Ce fut le grand mérite de l’instructive et remarquable Rencontre-conférence, Pessoa, avant-garde intranquille, organisée par Marie-Adeline Tavares et l’association «Cultures en dialogues», le 20 septembre dernier, que d’avoir permis la probable et étonnante absence de relation entre Pessoa et Heidegger à laquelle ont répondu le brillant professeur Régis Salado et Mme Marie-Hélène Piwnik, sous la gouvernance du débat par Carlos Pereira.

Au reste, comment ne pas le souligner, nous devons à Mme Marie-Hélène Piwnik la nouvelle et remarquable traduction de l’ouvrage majeure de Pessoa, dont elle a modifié le titre et qui, de Livre de l’intranquillité devient le Livre de l’inquiétude. Et comment ne pas y voir et mesurer la résonnance heideggérienne de ce nouveau titre? Car l’inquiétude est le mot même de Heidegger pour définir le facticiel, le fatif, «la vie facticielle» qui fut le grand problème existentiel de Pessoa.

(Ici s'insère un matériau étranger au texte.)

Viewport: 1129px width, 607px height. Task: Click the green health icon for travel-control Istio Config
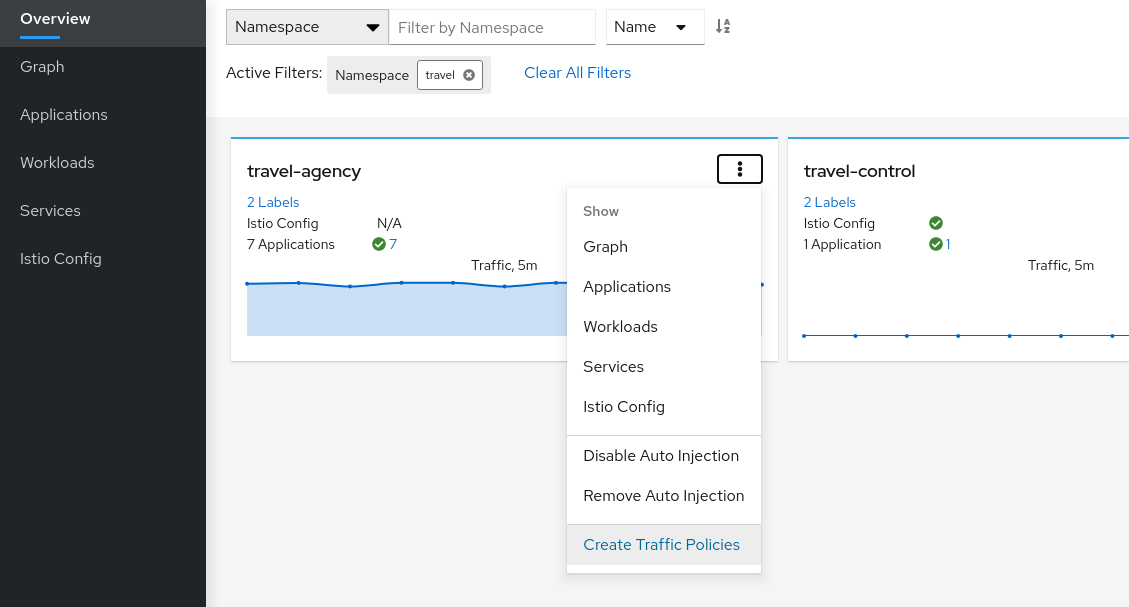click(x=936, y=223)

Cette rencontre-conférence ouvre et annonce un nouveau champ de recherches sur le poète portugais et le penseur allemand qui ont bien d’autres points en commun. Par exemple, si Heidegger a momentanément fleurté avec le magnétisme animal et le spiritisme, Pessoa s’y est plongé avec grande ardeur. De même, l’un et l’autre ont subi l’influence de la phantasia de Husserl, à savoir le rôle et la place de l’imagination dans leurs œuvres.

Et dans ce qui, ici et à présent, s’ouvre, il n’est plus impossible de s’empêcher de préméditer l’idée que peut-être Pessoa a réellement influencé Heidegger, sans que celui-ci ne le dise ouvertement.